STORED DATA START

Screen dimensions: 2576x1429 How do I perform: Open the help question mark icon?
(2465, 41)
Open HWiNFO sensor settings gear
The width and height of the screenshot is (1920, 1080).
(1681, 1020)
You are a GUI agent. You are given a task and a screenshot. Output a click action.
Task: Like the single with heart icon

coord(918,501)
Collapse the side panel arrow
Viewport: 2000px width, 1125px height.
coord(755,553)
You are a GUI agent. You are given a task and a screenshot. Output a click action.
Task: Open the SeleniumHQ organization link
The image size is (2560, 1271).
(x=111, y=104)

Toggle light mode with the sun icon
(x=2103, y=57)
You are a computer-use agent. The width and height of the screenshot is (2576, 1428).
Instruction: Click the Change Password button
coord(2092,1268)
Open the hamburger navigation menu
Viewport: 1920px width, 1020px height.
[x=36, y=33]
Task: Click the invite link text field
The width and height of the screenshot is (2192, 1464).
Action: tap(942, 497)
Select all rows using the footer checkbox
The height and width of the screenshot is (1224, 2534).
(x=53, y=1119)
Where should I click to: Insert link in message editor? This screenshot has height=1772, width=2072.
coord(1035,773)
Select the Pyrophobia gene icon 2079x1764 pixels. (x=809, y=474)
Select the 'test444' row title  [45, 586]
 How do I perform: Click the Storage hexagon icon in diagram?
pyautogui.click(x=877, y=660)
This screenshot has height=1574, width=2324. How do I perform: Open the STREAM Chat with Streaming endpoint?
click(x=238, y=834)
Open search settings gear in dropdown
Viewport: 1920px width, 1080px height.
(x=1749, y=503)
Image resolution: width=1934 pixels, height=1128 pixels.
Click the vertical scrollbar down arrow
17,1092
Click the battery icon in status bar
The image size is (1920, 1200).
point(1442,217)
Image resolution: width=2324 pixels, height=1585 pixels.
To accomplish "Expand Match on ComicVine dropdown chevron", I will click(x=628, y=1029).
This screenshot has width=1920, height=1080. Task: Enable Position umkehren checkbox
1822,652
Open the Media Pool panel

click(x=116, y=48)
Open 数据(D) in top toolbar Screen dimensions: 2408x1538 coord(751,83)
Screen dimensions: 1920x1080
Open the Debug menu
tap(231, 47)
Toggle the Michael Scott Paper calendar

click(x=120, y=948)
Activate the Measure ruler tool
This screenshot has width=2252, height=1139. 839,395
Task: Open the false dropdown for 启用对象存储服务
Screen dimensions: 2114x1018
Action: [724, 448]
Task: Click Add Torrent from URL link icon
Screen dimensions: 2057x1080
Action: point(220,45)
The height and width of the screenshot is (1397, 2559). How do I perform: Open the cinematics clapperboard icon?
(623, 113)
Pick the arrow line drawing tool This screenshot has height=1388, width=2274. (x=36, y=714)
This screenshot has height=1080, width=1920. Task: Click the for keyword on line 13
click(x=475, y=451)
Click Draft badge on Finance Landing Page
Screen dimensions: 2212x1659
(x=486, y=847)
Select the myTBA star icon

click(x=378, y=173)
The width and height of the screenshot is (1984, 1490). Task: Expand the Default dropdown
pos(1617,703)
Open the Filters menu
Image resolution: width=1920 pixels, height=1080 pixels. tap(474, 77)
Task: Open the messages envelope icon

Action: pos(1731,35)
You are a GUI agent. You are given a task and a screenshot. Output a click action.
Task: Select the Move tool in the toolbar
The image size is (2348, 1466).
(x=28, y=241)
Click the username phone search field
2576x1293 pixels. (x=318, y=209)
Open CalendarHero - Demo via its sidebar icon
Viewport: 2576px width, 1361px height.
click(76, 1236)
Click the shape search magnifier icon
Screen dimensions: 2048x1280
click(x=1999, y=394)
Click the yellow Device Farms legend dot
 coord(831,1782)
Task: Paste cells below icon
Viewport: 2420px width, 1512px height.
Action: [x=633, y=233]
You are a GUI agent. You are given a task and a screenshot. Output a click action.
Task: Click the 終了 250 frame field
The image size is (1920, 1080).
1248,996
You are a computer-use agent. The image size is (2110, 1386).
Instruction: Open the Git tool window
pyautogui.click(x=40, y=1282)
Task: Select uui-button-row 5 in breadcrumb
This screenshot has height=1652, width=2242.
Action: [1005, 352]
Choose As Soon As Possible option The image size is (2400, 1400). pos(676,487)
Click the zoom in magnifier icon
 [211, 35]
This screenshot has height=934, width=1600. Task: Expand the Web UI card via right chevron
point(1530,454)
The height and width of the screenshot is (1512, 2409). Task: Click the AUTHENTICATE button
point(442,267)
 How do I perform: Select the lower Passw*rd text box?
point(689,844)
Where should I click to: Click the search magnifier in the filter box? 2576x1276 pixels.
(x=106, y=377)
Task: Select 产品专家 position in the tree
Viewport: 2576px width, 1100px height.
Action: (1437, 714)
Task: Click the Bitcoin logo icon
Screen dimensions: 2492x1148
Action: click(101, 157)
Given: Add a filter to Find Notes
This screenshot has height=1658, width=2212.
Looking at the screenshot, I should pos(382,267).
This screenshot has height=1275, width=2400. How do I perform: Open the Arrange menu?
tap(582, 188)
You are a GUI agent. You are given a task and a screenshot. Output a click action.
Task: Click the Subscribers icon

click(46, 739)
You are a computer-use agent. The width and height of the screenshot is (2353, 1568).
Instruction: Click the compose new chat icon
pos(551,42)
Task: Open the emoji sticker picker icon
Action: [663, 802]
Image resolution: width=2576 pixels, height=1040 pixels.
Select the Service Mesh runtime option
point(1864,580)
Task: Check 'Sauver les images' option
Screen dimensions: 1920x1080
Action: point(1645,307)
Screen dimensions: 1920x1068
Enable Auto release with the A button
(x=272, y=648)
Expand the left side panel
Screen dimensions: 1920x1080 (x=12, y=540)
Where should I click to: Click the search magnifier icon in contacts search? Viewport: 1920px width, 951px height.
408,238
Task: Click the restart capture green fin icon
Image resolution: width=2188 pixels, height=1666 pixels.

STORED DATA END

REQUIRED WORK. Take the entries above and repeat them verbatim.

OUTPUT FOR THIS TASK.
Screen dimensions: 2576x1429 How do I perform: Open the help question mark icon?
(2465, 41)
Open HWiNFO sensor settings gear
The width and height of the screenshot is (1920, 1080).
(1681, 1020)
You are a GUI agent. You are given a task and a screenshot. Output a click action.
Task: Like the single with heart icon

coord(918,501)
Collapse the side panel arrow
Viewport: 2000px width, 1125px height.
coord(755,553)
You are a GUI agent. You are given a task and a screenshot. Output a click action.
Task: Open the SeleniumHQ organization link
The image size is (2560, 1271).
(x=111, y=104)

Toggle light mode with the sun icon
(x=2103, y=57)
You are a computer-use agent. The width and height of the screenshot is (2576, 1428).
Instruction: Click the Change Password button
coord(2092,1268)
Open the hamburger navigation menu
Viewport: 1920px width, 1020px height.
[x=36, y=33]
Task: Click the invite link text field
The width and height of the screenshot is (2192, 1464).
Action: tap(942, 497)
Select all rows using the footer checkbox
The height and width of the screenshot is (1224, 2534).
(x=53, y=1119)
Where should I click to: Insert link in message editor? This screenshot has height=1772, width=2072.
coord(1035,773)
Select the Pyrophobia gene icon 2079x1764 pixels. (x=809, y=474)
Select the 'test444' row title  [45, 586]
 How do I perform: Click the Storage hexagon icon in diagram?
pyautogui.click(x=877, y=660)
This screenshot has height=1574, width=2324. How do I perform: Open the STREAM Chat with Streaming endpoint?
click(x=238, y=834)
Open search settings gear in dropdown
Viewport: 1920px width, 1080px height.
(x=1749, y=503)
Image resolution: width=1934 pixels, height=1128 pixels.
Click the vertical scrollbar down arrow
17,1092
Click the battery icon in status bar
The image size is (1920, 1200).
point(1442,217)
Image resolution: width=2324 pixels, height=1585 pixels.
To accomplish "Expand Match on ComicVine dropdown chevron", I will click(x=628, y=1029).
This screenshot has width=1920, height=1080. Task: Enable Position umkehren checkbox
1822,652
Open the Media Pool panel

click(x=116, y=48)
Open 数据(D) in top toolbar Screen dimensions: 2408x1538 coord(751,83)
Screen dimensions: 1920x1080
Open the Debug menu
tap(231, 47)
Toggle the Michael Scott Paper calendar

click(x=120, y=948)
Activate the Measure ruler tool
This screenshot has width=2252, height=1139. 839,395
Task: Open the false dropdown for 启用对象存储服务
Screen dimensions: 2114x1018
Action: [724, 448]
Task: Click Add Torrent from URL link icon
Screen dimensions: 2057x1080
Action: point(220,45)
The height and width of the screenshot is (1397, 2559). How do I perform: Open the cinematics clapperboard icon?
(623, 113)
Pick the arrow line drawing tool This screenshot has height=1388, width=2274. (x=36, y=714)
This screenshot has height=1080, width=1920. Task: Click the for keyword on line 13
click(x=475, y=451)
Click Draft badge on Finance Landing Page
Screen dimensions: 2212x1659
(x=486, y=847)
Select the myTBA star icon

click(x=378, y=173)
The width and height of the screenshot is (1984, 1490). Task: Expand the Default dropdown
pos(1617,703)
Open the Filters menu
Image resolution: width=1920 pixels, height=1080 pixels. tap(474, 77)
Task: Open the messages envelope icon

Action: pos(1731,35)
You are a GUI agent. You are given a task and a screenshot. Output a click action.
Task: Select the Move tool in the toolbar
The image size is (2348, 1466).
(x=28, y=241)
Click the username phone search field
2576x1293 pixels. (x=318, y=209)
Open CalendarHero - Demo via its sidebar icon
Viewport: 2576px width, 1361px height.
click(76, 1236)
Click the shape search magnifier icon
Screen dimensions: 2048x1280
click(x=1999, y=394)
Click the yellow Device Farms legend dot
 coord(831,1782)
Task: Paste cells below icon
Viewport: 2420px width, 1512px height.
Action: [x=633, y=233]
You are a GUI agent. You are given a task and a screenshot. Output a click action.
Task: Click the 終了 250 frame field
The image size is (1920, 1080).
1248,996
You are a computer-use agent. The image size is (2110, 1386).
Instruction: Open the Git tool window
pyautogui.click(x=40, y=1282)
Task: Select uui-button-row 5 in breadcrumb
This screenshot has height=1652, width=2242.
Action: [1005, 352]
Choose As Soon As Possible option The image size is (2400, 1400). pos(676,487)
Click the zoom in magnifier icon
 [211, 35]
This screenshot has height=934, width=1600. Task: Expand the Web UI card via right chevron
point(1530,454)
The height and width of the screenshot is (1512, 2409). Task: Click the AUTHENTICATE button
point(442,267)
 How do I perform: Select the lower Passw*rd text box?
point(689,844)
Where should I click to: Click the search magnifier in the filter box? 2576x1276 pixels.
(x=106, y=377)
Task: Select 产品专家 position in the tree
Viewport: 2576px width, 1100px height.
Action: (1437, 714)
Task: Click the Bitcoin logo icon
Screen dimensions: 2492x1148
Action: click(101, 157)
Given: Add a filter to Find Notes
This screenshot has height=1658, width=2212.
Looking at the screenshot, I should pos(382,267).
This screenshot has height=1275, width=2400. How do I perform: Open the Arrange menu?
tap(582, 188)
You are a GUI agent. You are given a task and a screenshot. Output a click action.
Task: Click the Subscribers icon

click(46, 739)
You are a computer-use agent. The width and height of the screenshot is (2353, 1568).
Instruction: Click the compose new chat icon
pos(551,42)
Task: Open the emoji sticker picker icon
Action: [663, 802]
Image resolution: width=2576 pixels, height=1040 pixels.
Select the Service Mesh runtime option
point(1864,580)
Task: Check 'Sauver les images' option
Screen dimensions: 1920x1080
Action: point(1645,307)
Screen dimensions: 1920x1068
Enable Auto release with the A button
(x=272, y=648)
Expand the left side panel
Screen dimensions: 1920x1080 (x=12, y=540)
Where should I click to: Click the search magnifier icon in contacts search? Viewport: 1920px width, 951px height.
408,238
Task: Click the restart capture green fin icon
Image resolution: width=2188 pixels, height=1666 pixels.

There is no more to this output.